Dataset excerpts
[Start of section]

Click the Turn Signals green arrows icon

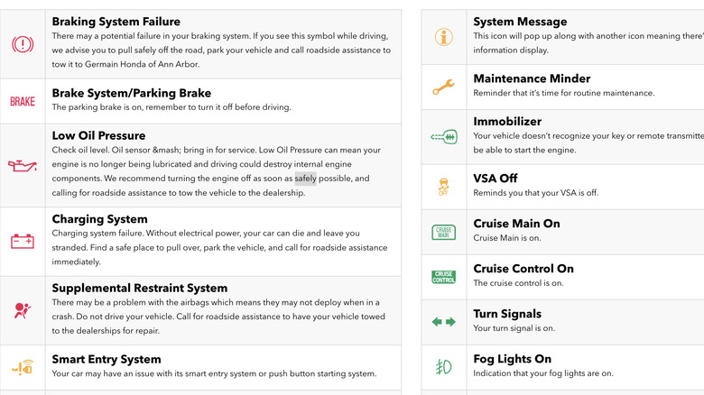click(x=444, y=321)
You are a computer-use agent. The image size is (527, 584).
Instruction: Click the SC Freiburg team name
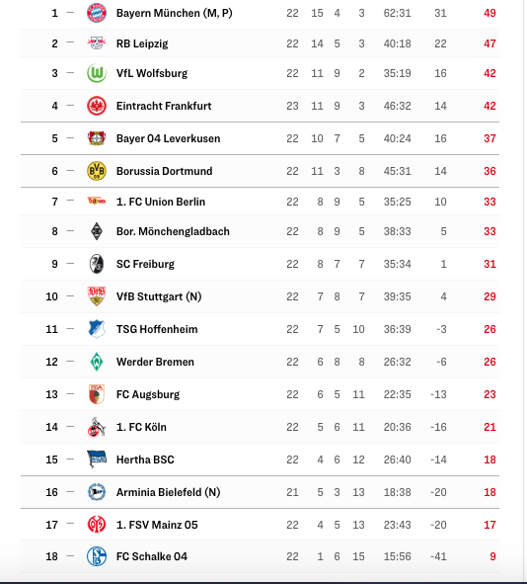point(145,264)
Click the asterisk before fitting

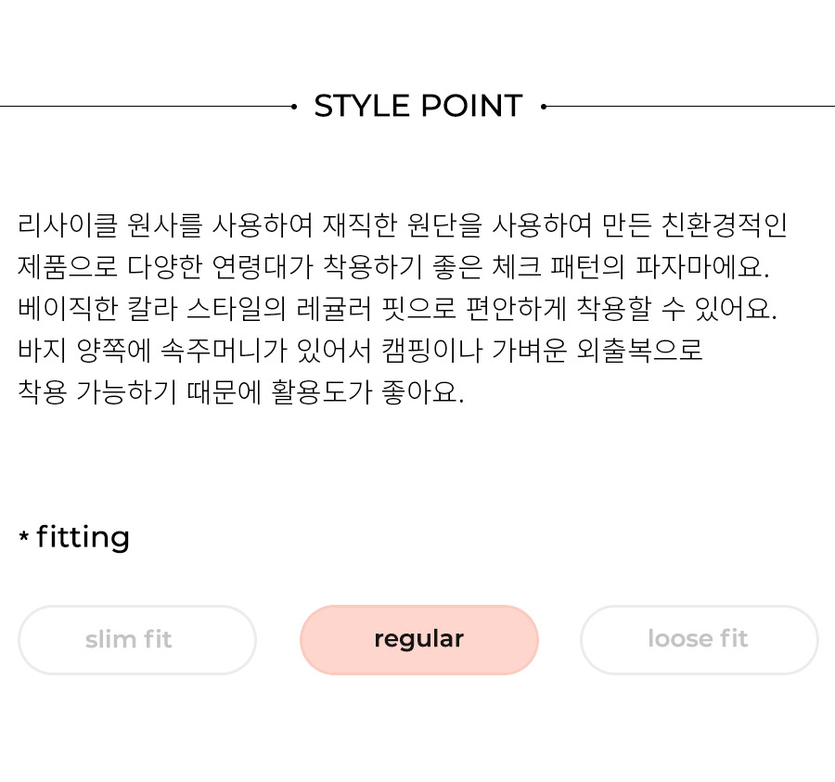[23, 535]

[End of section]

**Task objective:**
Restate each entry exactly, omitting pictures.

**Output below:**
Click the Turn Signals green arrows icon

click(x=444, y=321)
You are a computer-use agent. The image size is (527, 584).
Instruction: Click the SC Freiburg team name
point(145,264)
Click the asterisk before fitting

[23, 535]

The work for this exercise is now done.